Swordfish and a glass of white Burgundy

The pan seared U10 scallop was my favorite dish and perhaps the best scallop I've ever had. In my experience scallops are usually either sublime or terrible, but even at the top there are differences and this was absolutely superb. This alone made the visit worth it. (What is U10, you ask? It's a grading of the size of the scallop and stands for Under 10, meaning there are less than 10 scallops in a pound. This is the largest size.)

The scallop came with a wine that I've enjoyed several times before - Betts & Scholl's Hermitage Blanc. Richard Betts is another Master Somm, at the famous Little Nell in Aspen, and Dennis Scholl is a wealthy art collector with a strong interest in wine. For the last several years, they have made wines in the California, Australia and France. This wine is from the tiny, fabled Hermitage region in the northern Rhone in France, and is made by grapes from local legend J.L. Chave, whose family has made wine in the area for the last 600 years.

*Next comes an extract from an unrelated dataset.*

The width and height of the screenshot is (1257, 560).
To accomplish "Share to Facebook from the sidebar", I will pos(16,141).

Chocolate Lava dessert, ice cream and a glass of sherry

The next dish was the sautéed foie gras. I'm a big fan of foie, and while this was very good it was not quite up there with some of the best I've had. My top three are at Bourbon Steak (Michael Mina's Arizona restaurant at the Fairmont Princess), Sea Saw (Chef Nobuo Fukuda) and by my friend Chef Rich Hinojosa who now works as the executive chef at the Maui Westin.

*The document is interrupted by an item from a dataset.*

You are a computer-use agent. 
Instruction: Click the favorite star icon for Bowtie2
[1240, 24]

The foie was classically paired with a Sauternes-style wine (sweet, botrytis) from Southwest France and that worked well. I've had the Cuvée Madame before from a different vintage(1995) which is supposed to be superior, but I thought the 1999 was on par with it.

Pouring the 1961 PX sherry

The main course was a swordfish and it it was quite a disappointment. I don't know if I've had swordfish before, but it wasn't what I expected. The sauce was wonderful but the actual fish was very dense and thick - almost like a piece of meat. Fortunately the white Burgundy was light and airy which helped a bit, but overall this was the weakest course of the evening.

Then, for dessert I chose the chocolate lava cake: a round chocolate cake filled with rich chocolate sauce that poured out as soon as I cut into it. It was delicious, but very heavy which the ice cream offset nicely. The wine pairings only covered the first four courses so for dessert I was on my own, and I opted for an old sherry which was really good. As you can perhaps see in the picture above, the label on the bottle is actually a piece of the original barrel where it was aged.

All-in-all, a pretty incredible experience. It was quite expensive, but about two thirds of my bill came from the wines so you can certainly get away cheaper if you like. But, at a place like this, splurging is part of the experience. Will I come back? Well, I think I only have so many dinners of this caliber in me and I'd probably rather try a new place than return to a place I've already tried, but if I somehow end up here again I'm not going to be sorry.